Vietnam's volatile borders with Cambodia and China have become the scene of escalating skirmishes in the past two weeks as Hanoi prepares what diplomats here expect will be a major offensive against Cambodia in late November or December.
Vietnam has denied charges by Peking and Phnom Penh that its army is massed to invade Cambodia. But the official Vietnam news agency quoted a Foreign Ministry spokesman this week as saying "to defend the lives and property of our people and firmly defend the southwestern border of our homeland, we are determined to counterattack the adventurous violations of our sacred territory."

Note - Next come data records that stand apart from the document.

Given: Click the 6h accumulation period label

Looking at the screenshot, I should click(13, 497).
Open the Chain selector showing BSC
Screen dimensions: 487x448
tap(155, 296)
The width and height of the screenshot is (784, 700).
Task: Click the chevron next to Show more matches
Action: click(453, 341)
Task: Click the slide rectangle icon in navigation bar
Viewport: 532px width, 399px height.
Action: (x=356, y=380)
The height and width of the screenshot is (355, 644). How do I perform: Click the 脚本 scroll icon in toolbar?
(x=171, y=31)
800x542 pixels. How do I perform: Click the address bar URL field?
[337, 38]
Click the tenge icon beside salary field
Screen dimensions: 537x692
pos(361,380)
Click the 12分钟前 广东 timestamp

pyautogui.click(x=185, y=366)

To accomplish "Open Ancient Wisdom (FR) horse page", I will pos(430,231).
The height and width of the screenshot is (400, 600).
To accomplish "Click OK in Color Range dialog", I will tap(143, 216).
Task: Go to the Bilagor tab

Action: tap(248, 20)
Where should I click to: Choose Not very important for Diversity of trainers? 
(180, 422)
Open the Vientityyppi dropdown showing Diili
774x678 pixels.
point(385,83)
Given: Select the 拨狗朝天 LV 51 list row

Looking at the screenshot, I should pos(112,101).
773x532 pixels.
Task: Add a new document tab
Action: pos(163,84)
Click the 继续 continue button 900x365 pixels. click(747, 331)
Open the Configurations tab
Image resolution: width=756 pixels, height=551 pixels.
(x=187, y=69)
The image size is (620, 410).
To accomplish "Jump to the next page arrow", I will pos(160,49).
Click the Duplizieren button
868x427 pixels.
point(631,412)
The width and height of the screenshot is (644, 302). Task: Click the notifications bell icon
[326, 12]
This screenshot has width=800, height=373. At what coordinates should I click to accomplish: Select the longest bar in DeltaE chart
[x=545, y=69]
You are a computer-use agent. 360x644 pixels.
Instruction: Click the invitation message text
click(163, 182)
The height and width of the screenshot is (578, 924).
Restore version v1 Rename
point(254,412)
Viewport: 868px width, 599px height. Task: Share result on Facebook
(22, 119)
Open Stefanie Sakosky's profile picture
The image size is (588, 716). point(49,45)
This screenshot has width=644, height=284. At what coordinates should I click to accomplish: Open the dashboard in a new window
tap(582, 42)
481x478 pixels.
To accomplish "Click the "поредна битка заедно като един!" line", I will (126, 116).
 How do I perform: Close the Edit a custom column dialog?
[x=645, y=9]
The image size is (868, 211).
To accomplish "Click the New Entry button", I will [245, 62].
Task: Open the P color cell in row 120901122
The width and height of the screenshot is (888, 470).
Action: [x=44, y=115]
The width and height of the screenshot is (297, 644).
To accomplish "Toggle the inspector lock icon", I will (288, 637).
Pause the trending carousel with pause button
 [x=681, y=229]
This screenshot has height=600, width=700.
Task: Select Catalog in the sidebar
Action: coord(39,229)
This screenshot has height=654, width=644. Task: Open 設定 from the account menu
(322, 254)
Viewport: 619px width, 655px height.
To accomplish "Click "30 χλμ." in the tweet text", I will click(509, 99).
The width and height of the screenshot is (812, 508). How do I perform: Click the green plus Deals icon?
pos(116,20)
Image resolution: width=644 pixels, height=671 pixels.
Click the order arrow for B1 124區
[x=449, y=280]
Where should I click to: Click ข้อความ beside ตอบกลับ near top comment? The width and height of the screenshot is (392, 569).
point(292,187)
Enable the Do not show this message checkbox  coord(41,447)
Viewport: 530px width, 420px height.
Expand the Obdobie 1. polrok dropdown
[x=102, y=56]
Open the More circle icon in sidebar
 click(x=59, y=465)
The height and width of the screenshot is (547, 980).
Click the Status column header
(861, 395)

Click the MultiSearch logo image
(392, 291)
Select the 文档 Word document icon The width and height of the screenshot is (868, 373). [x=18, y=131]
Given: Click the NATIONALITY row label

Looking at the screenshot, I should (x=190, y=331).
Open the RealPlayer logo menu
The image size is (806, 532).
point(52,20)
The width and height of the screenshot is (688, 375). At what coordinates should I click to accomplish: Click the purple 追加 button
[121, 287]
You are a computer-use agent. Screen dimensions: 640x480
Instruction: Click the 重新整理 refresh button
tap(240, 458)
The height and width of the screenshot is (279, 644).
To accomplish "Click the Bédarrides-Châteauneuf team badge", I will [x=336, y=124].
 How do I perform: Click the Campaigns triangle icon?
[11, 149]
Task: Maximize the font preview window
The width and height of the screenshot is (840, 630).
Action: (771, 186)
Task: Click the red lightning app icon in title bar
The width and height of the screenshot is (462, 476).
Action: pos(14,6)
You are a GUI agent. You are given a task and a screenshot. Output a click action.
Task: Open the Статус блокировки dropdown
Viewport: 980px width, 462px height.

Analysts here still say it is unlikely that Asia's two greatest military powers, China and Vietnam, will escalate their border feud to a full-scale conflict. They say the rash of Chinese raids into Vietnam reported by Hanoi in the last few weeks are only attempts by Peking to divert the Vietnamese from their real target, Cambodia.
The Cambodians reported killing 405 Vietnamese troops in Cambodian territory earlier, this month. Hanoi in turn reported killing 471 Cambodian troops intruding into Tayninh and Longan provinces in recent weeks, but these clashes seem only a prelude to heavier fighting. Both Cambodia and Vietnam are still suffering the effects of heavy rains, which have ruined a sizable portion of their rice crop as well as bogged down their troops. They are not expected to resume the full-scale border war that raged in January and June until after the monsoon ends in late November.
The Vietnamese have at least 100,000 to 120,000 troops stationed along the Cambodian border. That may be one reason why the Chinese have not appeared to make any serious moves recently to reinforce their border, knowing that the Vietnamese are intent on attacking the much smaller Cambodian forces. Cambodia may have about 60,000 soldiers to throw up against the Vietnamese. The Cambodians fought well earlier this year and are well supplied with Chinese weapons and ammunition.
Analysts here tend to doubt a recent report by an official Vietnamese army newspaper that "China is massing many divisions and large quantities of hardware within four to six miles of the Vietnam-China border." Vietnamese reports of Chinese border raids are accepted here as generally accurate, however.
"I expect the Chinese are anticipating what the Vietnamese plan to do in Cambodia, and are trying to scare them off," one analyst said.
Vietnamese Vice Foreign Minister Canh Phong formally protested to the Chinese embassy in Hanoi an Oct. 13 incident in which Chinese troops allegedly ambushed three Vietnamese border guards on Vietnam's territory near the village of Salam. The Hanoi protest said two of the guards were killed and the third captured and taken into China.
Wednesday the official Vietnam news agency said thousands of Chinese troops and police and some Chinese aircraft had crossed the border in 19 separate incidents between Oct. 13 and 17. Most of the raids, as described by the Vietnamese, seemed to be harassing runs, intruding only a few meters into Vietnamese territory.
Peking is supporting Cambodia to stymie what it says are Vietnamese plans to take over all of Indochina. China considers Vietnam a client state of its arch-rival, the Soviet Union. This summer it was the Chinese who were complaining about Vietnamese violations of their border, including an incident in which they said Vietnamese troops fortified a hill in Chinese territory. In the last two weeks Peking has said relatively little about the border, however.
The Vietnamese, in turn, have charged the Cambodians with massive atrocities against their own people and against Vietnamese living in villages near the Cambodian border. They have said the Cambodians are attacking them with Chinese weapons aided by Chinese soldiers in the guise of advisers. Analysts here think most of those attacks are against Vietnamese troops stationed a few miles inside Cambodia.